PASSAGE TO READ >>
________________

Wednesday, August 01, 2007

A Bulletin from the Language Log Early Warning Center

Public Service Announcement for writers: Watch Out! The "avoid the passive" crew is about to get a power boost.

As Mark Liberman reports from Language Log:
What may be a perfect storm of linguistic misinformation is brewing. Anti-passive prejudice has merged with the mind-bending power of brain-talk, powered by lazy and credulous representatives of the fourth estate, and it's coming your way.

According to Glen Abel at Write for Blogs ("Get an active workout", 7/6/2007):

I worked with a crazy man long ago who counseled me to go through my stories and eliminate all passive verbs. I took the advice and it worked like crazy. [...]

Now comes scrientific [sic] evidence suggesting that people's brains respond to active verbs by sending signals to the appropriate body part.
Mark then chases the information down to (gasp!) the source(!!). Go on over and read it if you doubt the conclusion, which is, actually (but sadly not all that surprisingly, that Abel and co. are wrong.

________________

AVAILABLE RECORDS >>
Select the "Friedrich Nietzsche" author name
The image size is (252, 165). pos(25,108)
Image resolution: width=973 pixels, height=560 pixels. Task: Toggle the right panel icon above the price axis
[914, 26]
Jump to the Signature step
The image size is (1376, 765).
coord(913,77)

________________

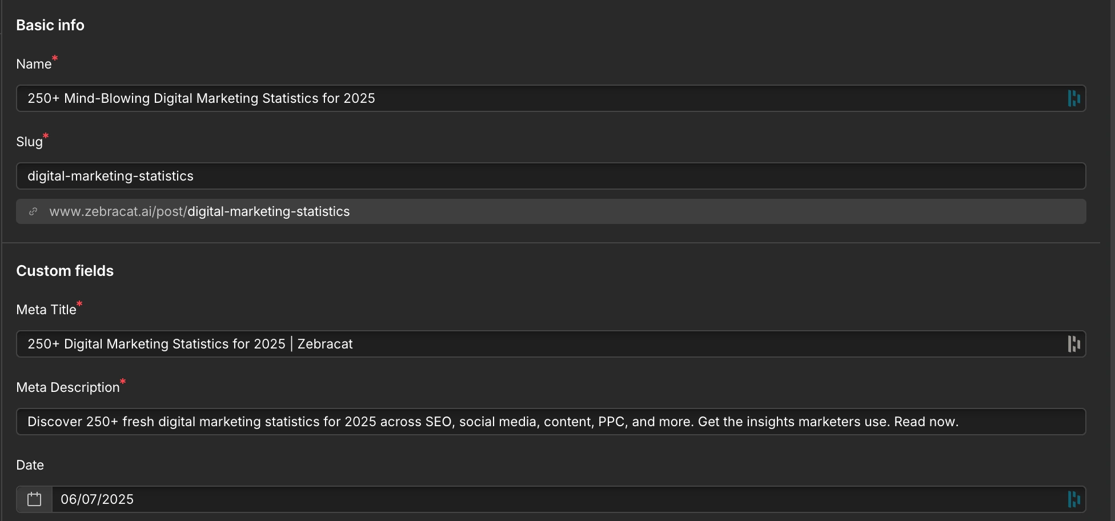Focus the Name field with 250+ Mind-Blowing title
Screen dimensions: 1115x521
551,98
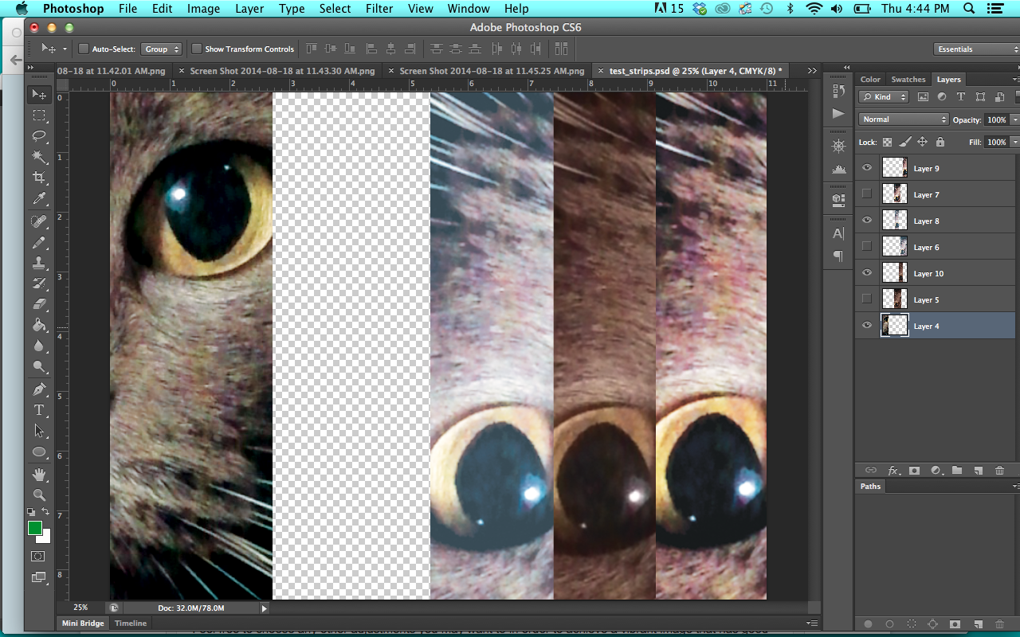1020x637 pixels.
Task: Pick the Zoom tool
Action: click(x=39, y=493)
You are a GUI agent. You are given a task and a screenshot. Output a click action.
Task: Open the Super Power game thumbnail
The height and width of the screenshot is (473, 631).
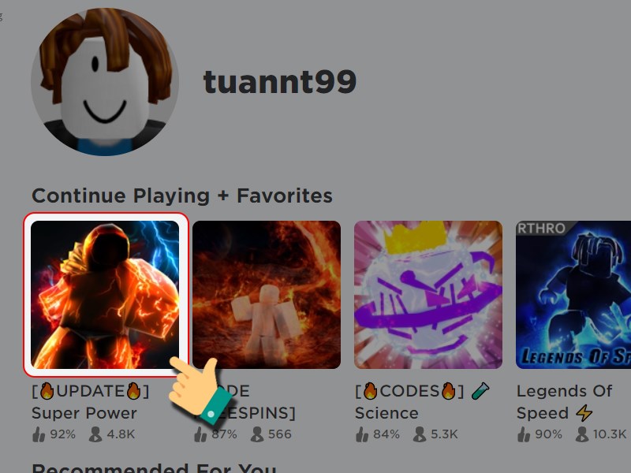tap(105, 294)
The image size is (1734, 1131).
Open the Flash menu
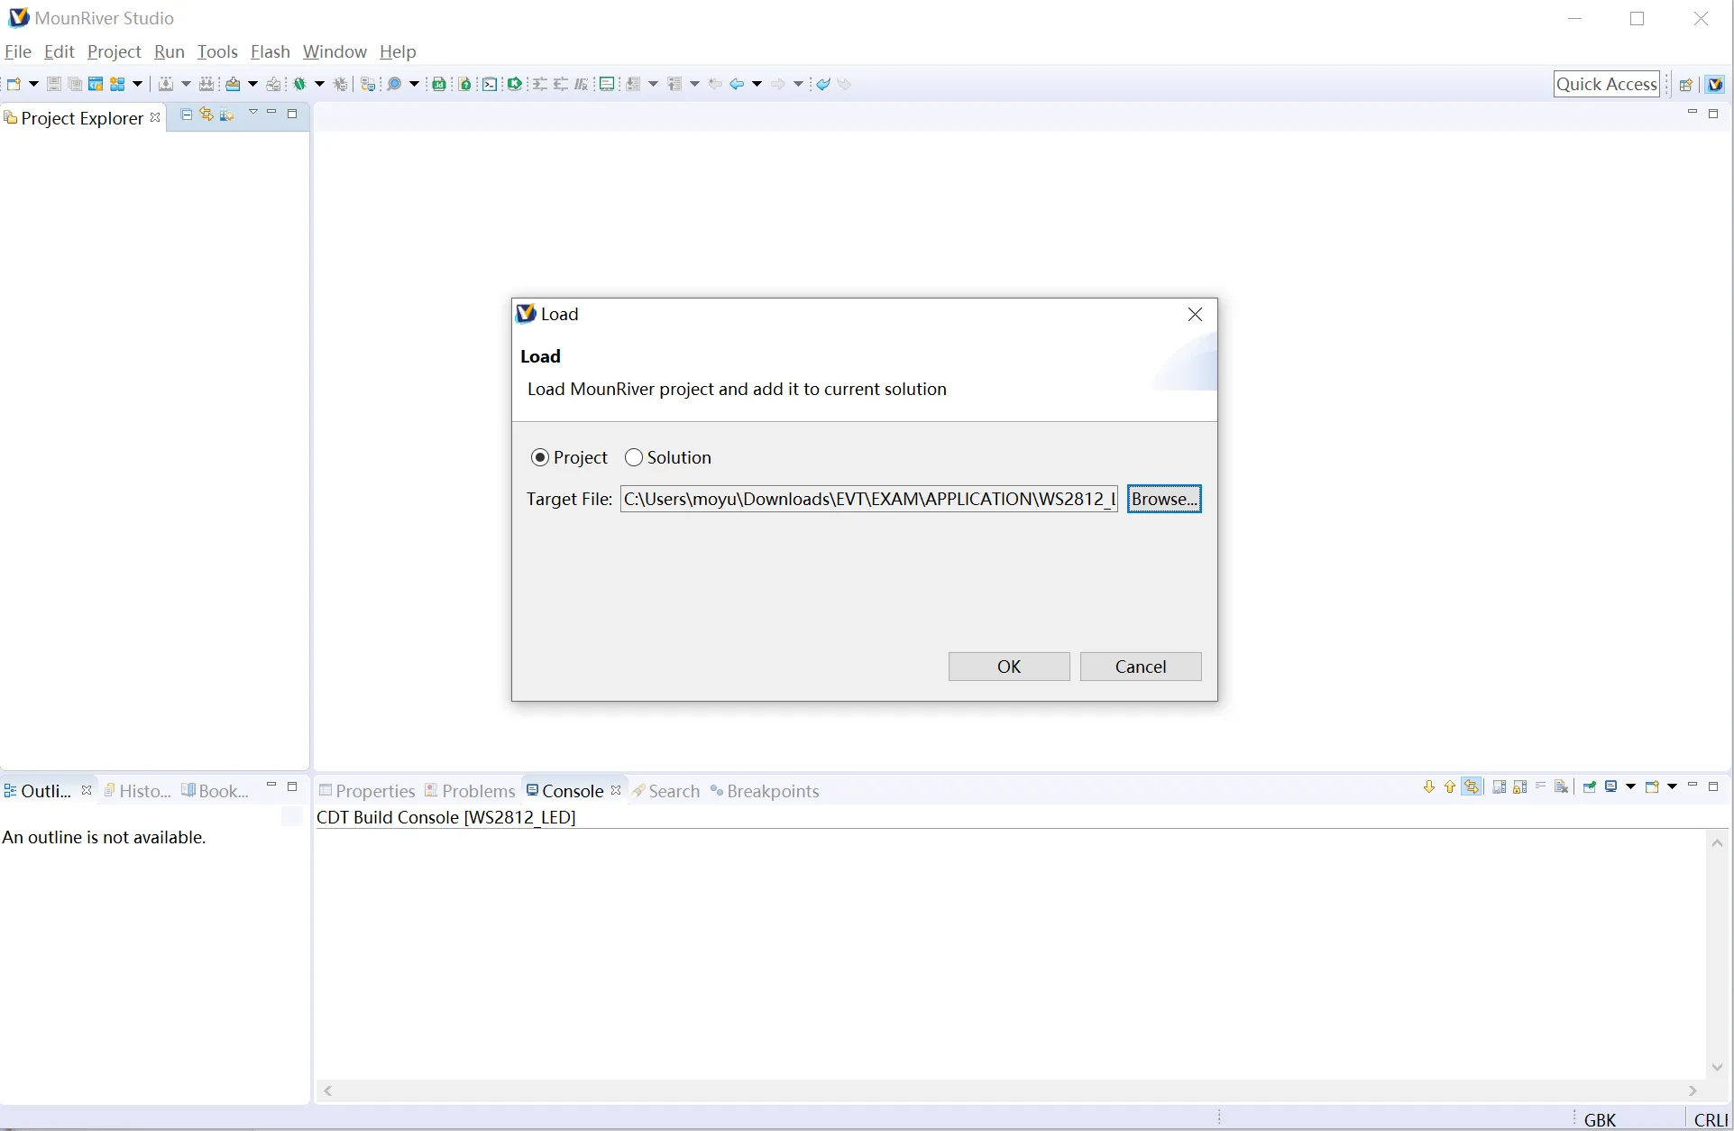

________________

TASK INSTRUCTIONS >>
**a)** Render the part of the records that opens with the line containing "You are a GUI" and closes with the line containing "Open the Flash menu" as a numbered list, skipping blank lines and leaving out the pictures.
**b)** Write the next part of the post warning writers about the "avoid the passive" crew, picking up after its last sentence.
The records are unrelated to the text.

PER-TASK ANSWERS >>
**a)**
1. You are a GUI agent. You are given a task and a screenshot. Output a click action.
2. Task: Open the Super Power game thumbnail
3. The height and width of the screenshot is (473, 631).
4. tap(105, 294)
5. The image size is (1734, 1131).
6. Open the Flash menu

**b)**
Since the words were presented in isolation, and in their base form, the study did not in any way test whether the response to active verbs was different from the response to passive verbs, or from nouns or adjectives for that matter. All the stimuli were "action words" of ambiguous lexical category, and the only independent variable manipulated was the body-part associated with the action in question.

The whole misunderstanding started because Bower misunderstood "action words" to mean "active verbs".

We'll keep an eye on this one -- my prediction is that it will gradually become part of the standard toolkit of misinformation about writing. The process may be slower because the misinterpreted research report is three years old. But hell, recent popular misinformation about the "emerging science of gender differences" was largely based on research that never took place at all!

Reading about science in the popular press (or in meta-journalistic sources like Poynter) can be depressing, if you're laboring under the misapprehension that the goal is to understand and evaluate research, and to explain things to the public in a clear and interesting way. From this perspective, what you usually see is a process of progressive misunderstanding, distortion and exaggeration -- and you might conclude that science journalists are too lazy to read the original research reports, or too stupid to understand them, or too cynical and manipulative to care whether their stories bear any particular relationship to the truth.
But then, as Mark says,:
But this misses the point, which is not provision of information, but rather moral uplift and reinforcement of cultural norms.
So watch out!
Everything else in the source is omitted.